Cómo lograr un buen proceso de recocido del vidrio con luz infrarroja de onda corta
Si se trata de recocer vidrio, seguramente conoce las dificultades que esto implica. Es necesario que los gradientes térmicos sean precisos. Pero pasar de un proceso por lotes a uno continuo es algo completamente diferente. Se necesita una fuente de calor que pueda activarse al instante y desaparecer tan rápido como apareció.
Es aquí donde entran en juego las lámparas de luz infrarroja de onda corta. En lugar de perder tiempo calentando el aire que rodea al vidrio, estas lámparas envían energía directamente hacia el material. Esto resulta mucho más eficiente.
El problema del retraso térmico
En una línea de producción, el vidrio no se detiene nunca. Por eso utilizamos lámparas de cuarzo de onda corta: alcanzan su potencia máxima en cuestión de milisegundos. Es prácticamente instantáneo.
Esto significa que se pueden ajustar las zonas de calor mientras el vidrio se mueve por la cinta transportadora. Si se usan calentadores más lentos, se produce un retraso térmico. Y ese retraso es un verdadero problema: genera tensiones desiguales en el vidrio, lo que suele causar que este se rompa en cuanto llegue a la fase de enfriamiento.
Gestión del calor
Los tubos de luz infrarroja de alta potencia son excelentes, ya que logran penetrar rápidamente en la superficie del vidrio.

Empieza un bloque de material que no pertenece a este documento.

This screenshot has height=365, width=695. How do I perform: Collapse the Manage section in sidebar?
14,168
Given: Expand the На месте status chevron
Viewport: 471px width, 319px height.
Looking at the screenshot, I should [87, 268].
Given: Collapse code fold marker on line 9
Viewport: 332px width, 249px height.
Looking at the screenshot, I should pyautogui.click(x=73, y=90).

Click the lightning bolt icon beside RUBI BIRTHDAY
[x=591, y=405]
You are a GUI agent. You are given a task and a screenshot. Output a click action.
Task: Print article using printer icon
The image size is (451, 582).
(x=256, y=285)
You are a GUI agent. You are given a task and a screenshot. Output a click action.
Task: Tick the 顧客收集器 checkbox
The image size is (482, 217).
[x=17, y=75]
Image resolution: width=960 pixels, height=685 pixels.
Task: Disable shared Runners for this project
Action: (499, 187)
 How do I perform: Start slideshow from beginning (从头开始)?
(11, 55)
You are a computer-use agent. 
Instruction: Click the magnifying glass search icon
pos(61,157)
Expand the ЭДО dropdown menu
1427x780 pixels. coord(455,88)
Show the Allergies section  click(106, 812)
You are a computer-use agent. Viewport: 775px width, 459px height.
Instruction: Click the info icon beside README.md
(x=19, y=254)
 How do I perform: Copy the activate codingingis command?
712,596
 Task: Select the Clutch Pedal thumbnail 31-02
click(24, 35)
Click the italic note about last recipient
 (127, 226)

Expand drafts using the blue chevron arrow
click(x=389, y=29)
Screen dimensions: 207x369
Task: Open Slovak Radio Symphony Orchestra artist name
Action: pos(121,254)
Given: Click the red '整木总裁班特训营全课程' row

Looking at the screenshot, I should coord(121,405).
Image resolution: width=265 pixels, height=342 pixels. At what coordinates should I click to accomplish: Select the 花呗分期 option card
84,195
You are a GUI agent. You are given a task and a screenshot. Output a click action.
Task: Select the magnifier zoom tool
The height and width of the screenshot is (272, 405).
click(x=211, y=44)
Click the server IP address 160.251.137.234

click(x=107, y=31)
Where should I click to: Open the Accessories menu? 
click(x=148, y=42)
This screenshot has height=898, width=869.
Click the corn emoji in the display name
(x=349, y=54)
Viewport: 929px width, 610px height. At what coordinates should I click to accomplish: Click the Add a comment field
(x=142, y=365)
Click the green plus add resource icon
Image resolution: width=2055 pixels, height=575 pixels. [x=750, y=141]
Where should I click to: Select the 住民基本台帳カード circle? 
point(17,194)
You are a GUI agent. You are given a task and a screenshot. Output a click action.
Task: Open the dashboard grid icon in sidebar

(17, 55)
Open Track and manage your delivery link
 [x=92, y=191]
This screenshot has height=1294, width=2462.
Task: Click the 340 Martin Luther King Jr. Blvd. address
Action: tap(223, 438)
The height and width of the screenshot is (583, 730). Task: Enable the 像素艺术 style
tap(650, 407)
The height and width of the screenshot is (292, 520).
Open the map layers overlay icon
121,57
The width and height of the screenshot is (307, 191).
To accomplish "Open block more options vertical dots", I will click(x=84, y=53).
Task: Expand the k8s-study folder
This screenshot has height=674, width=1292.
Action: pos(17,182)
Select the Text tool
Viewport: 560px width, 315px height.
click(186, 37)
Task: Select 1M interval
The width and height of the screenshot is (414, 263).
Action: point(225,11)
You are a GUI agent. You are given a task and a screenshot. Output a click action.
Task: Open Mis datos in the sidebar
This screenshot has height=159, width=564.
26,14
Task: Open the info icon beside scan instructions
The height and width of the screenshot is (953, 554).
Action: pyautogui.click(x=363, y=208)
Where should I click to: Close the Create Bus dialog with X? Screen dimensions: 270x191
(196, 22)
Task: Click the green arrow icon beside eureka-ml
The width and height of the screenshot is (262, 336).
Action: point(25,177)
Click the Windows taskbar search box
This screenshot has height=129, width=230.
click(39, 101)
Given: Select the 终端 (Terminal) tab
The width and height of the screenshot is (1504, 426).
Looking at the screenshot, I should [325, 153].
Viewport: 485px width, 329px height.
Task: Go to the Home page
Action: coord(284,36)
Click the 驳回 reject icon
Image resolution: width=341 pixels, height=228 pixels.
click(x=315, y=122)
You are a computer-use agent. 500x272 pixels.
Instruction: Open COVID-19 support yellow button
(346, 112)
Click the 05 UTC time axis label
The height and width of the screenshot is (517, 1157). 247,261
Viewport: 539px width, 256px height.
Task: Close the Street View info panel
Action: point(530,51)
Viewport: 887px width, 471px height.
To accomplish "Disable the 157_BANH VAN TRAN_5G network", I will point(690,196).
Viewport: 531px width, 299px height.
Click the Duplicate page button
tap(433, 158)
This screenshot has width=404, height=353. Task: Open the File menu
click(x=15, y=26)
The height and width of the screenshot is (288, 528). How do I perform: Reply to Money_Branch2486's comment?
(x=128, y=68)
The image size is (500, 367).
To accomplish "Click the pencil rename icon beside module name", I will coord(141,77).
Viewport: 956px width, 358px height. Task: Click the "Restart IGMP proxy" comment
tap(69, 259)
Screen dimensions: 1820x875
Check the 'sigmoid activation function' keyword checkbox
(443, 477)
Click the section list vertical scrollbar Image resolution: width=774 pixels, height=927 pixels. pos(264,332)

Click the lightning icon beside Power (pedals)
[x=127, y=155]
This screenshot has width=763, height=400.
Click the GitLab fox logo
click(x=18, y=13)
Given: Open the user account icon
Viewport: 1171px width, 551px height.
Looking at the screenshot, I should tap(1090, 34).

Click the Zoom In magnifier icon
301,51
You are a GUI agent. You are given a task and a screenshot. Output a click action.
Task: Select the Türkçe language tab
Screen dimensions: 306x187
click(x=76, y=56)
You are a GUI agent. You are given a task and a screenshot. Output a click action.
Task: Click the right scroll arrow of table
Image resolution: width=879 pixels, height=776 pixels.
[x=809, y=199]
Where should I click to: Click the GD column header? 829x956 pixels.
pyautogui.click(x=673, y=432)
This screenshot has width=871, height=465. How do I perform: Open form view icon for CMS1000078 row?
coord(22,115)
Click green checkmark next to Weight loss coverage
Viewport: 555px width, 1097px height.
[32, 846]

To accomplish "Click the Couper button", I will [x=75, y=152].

Pero hay un problema: cuando tanta energía se concentra en un espacio pequeño, la carcasa de la lámpara se calienta enormemente.
Si los ventiladores y orificios de refrigeración no son adecuados, se pueden dañar los cables y conectores. Es un error simple, pero puede arruinar el equipo rápidamente.
Manteniendo todo en funcionamiento
Utilizamos conectores estandarizados para que, cuando una lámpara se daña, sea posible reemplazarla rápidamente y seguir trabajando. A nadie le gusta la interrupción del trabajo. También utilizamos cuarzo de alta pureza; esto asegura que la lámpara no absorba la energía infrarroja, sino que la dirija hacia el vidrio, donde realmente debe ir.
Algunos consejos profesionales para la instalación:
Procure controlar la tensión eléctrica. Los picos de voltaje son enemigos del filamento y acortan la vida útil de las lámparas.
Y, por favor, mantenga sus reflectores limpios. Un poco de polvo en esos espejos puede reducir la eficiencia de las lámparas en un 10-15%. Cuando esto ocurre, las lámparas deben funcionar a mayor temperatura para compensar, lo que conduce rápidamente a su destrucción.